→ Brief: The job is to output each record exactly as it stands, pictures excluded.

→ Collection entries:
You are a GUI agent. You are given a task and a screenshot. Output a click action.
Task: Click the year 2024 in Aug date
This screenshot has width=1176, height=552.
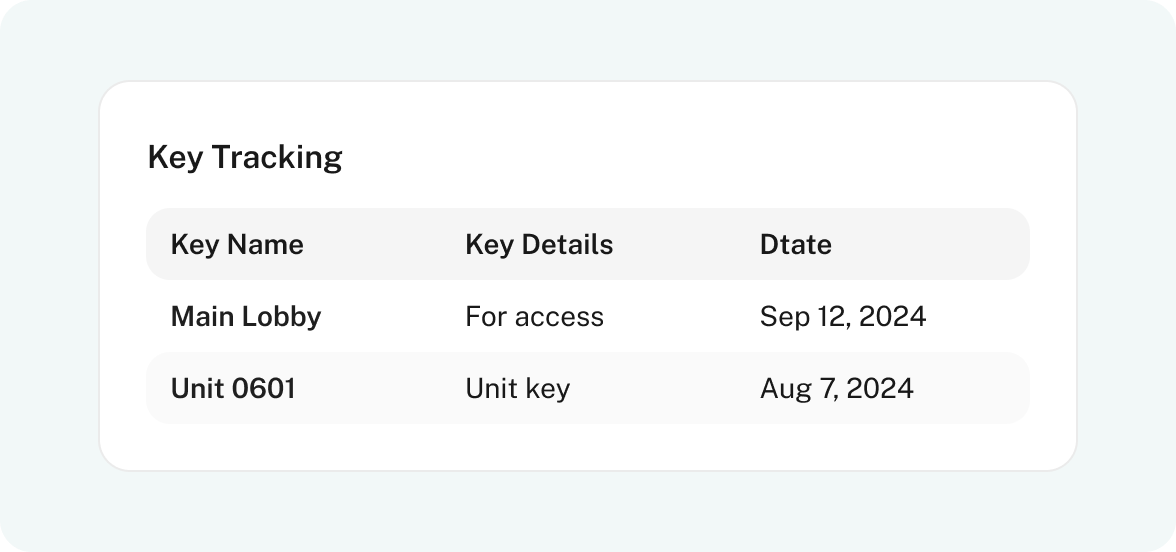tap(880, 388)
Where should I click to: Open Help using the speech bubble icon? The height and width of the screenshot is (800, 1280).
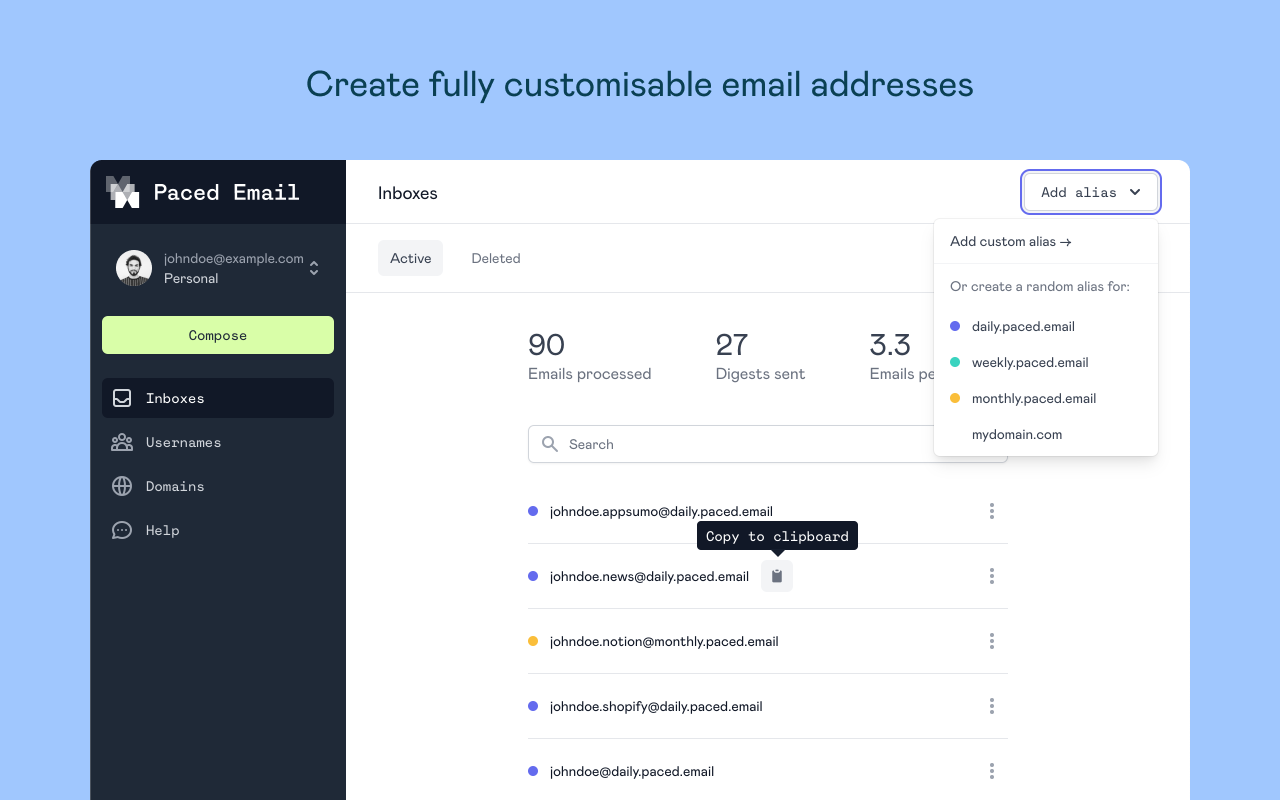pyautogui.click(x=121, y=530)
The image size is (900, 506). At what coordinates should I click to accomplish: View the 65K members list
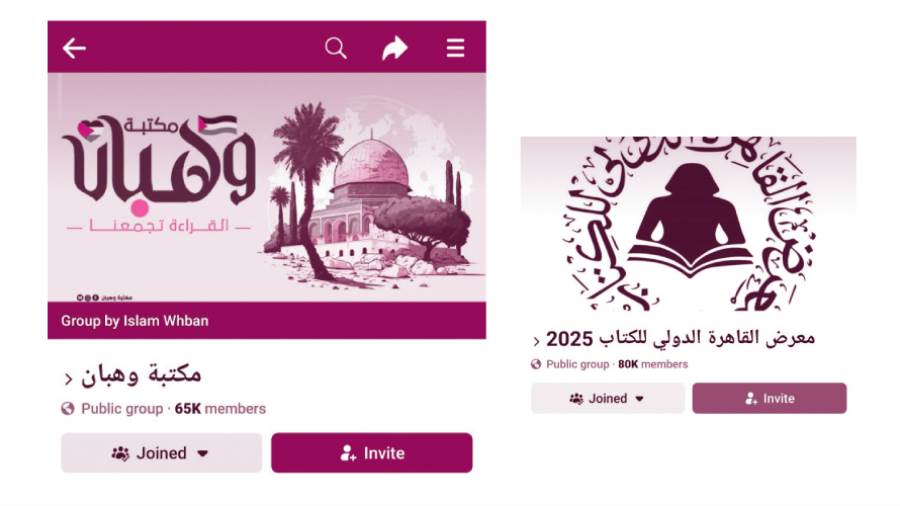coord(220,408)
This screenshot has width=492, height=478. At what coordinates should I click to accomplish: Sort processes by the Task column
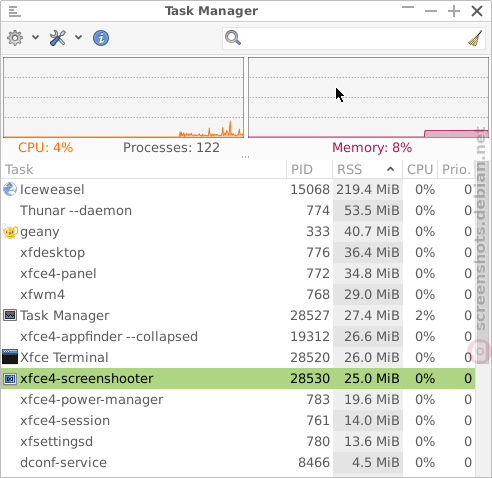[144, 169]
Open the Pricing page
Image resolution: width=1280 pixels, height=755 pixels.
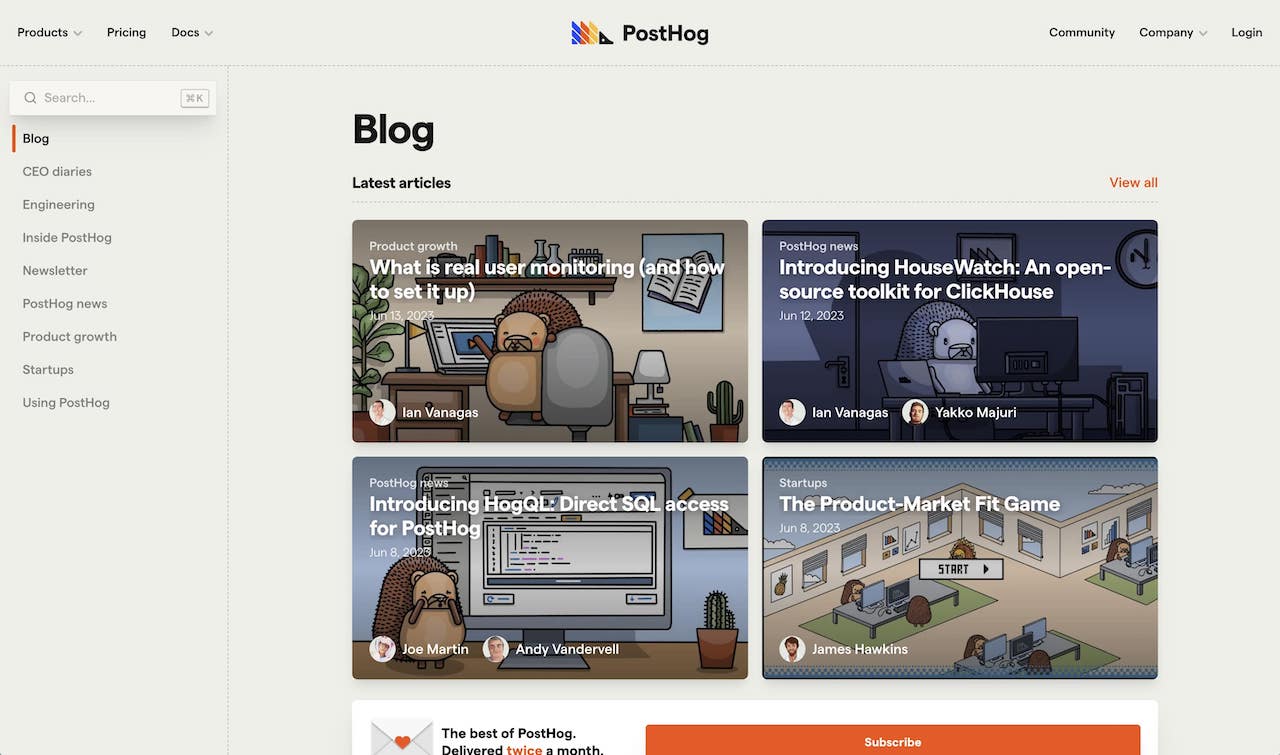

→ Written response:
You are a GUI agent. You are given a task and a screenshot. Output a click action.
Task: Click the year 2024 in Aug date
This screenshot has width=1176, height=552.
tap(880, 388)
Where should I click to: Open Help using the speech bubble icon? The height and width of the screenshot is (800, 1280).
pyautogui.click(x=121, y=530)
The image size is (900, 506). At what coordinates should I click to accomplish: View the 65K members list
coord(220,408)
This screenshot has width=492, height=478. At what coordinates should I click to accomplish: Sort processes by the Task column
[144, 169]
Open the Pricing page
Image resolution: width=1280 pixels, height=755 pixels.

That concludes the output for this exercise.